**What is asked:** Update the listing from the line containing "Click Required Runs sort arrows icon" down to the line containing "pos(760,244)" by replacing "Quickstart Center" with "Getting Started Hub" and leaving everything else unchanged. Give back only those lines, omitting the pictures.

--- Start Material ---

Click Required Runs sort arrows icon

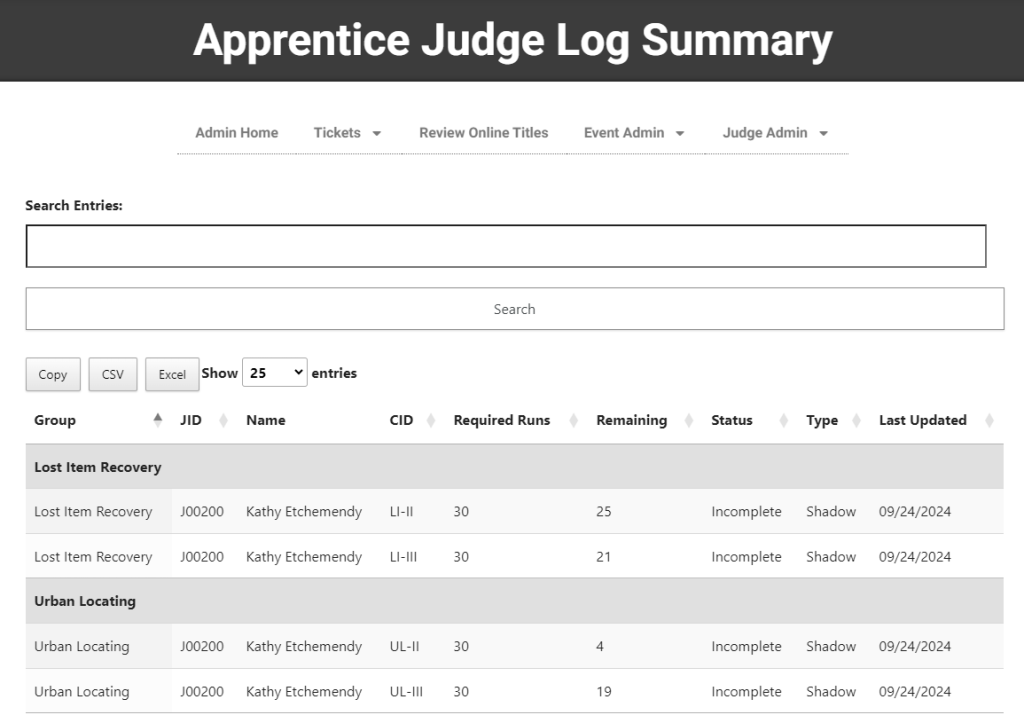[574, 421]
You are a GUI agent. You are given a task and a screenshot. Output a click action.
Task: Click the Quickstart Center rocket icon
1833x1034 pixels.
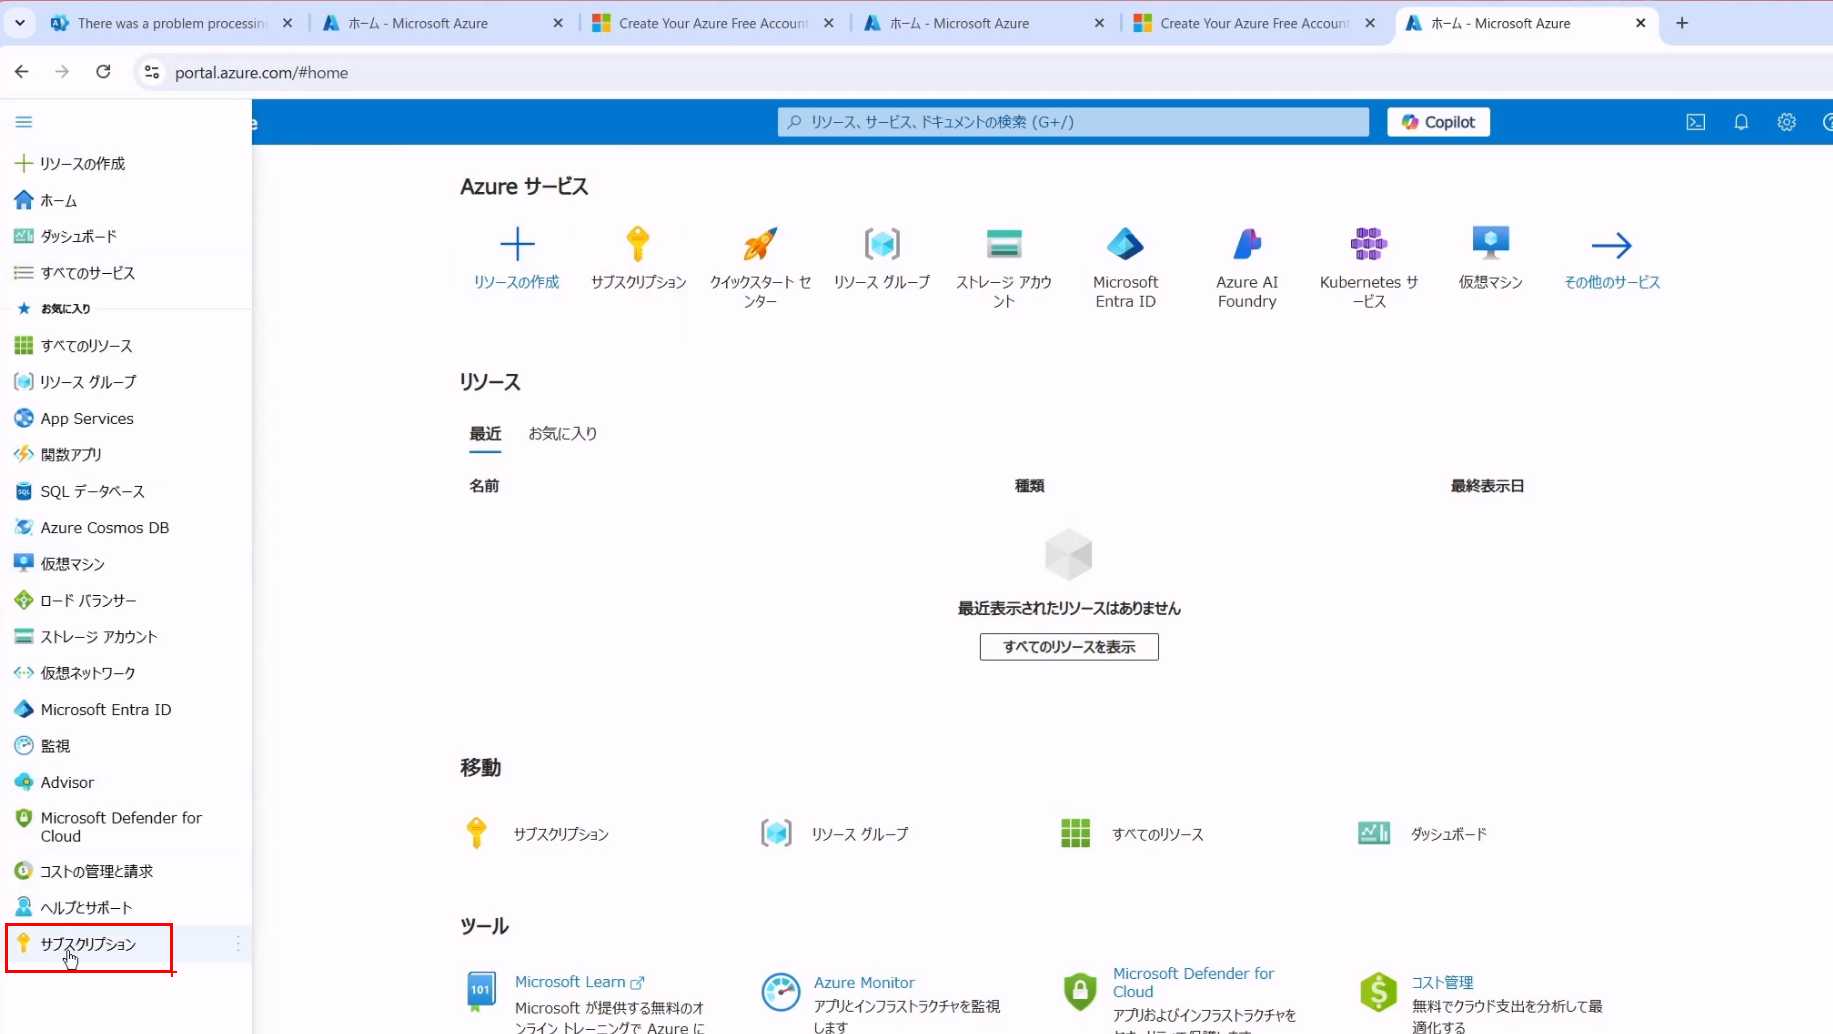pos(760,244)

--- End Material ---
--- Start Material ---

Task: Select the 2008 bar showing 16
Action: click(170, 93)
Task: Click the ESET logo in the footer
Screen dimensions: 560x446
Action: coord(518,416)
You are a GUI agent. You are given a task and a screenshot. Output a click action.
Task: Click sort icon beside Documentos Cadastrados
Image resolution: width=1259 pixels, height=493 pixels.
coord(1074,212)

--- End Material ---

**Complete output:**
Click Required Runs sort arrows icon

[574, 421]
You are a GUI agent. You are given a task and a screenshot. Output a click action.
Task: Click the Getting Started Hub rocket icon
1833x1034 pixels.
pos(760,244)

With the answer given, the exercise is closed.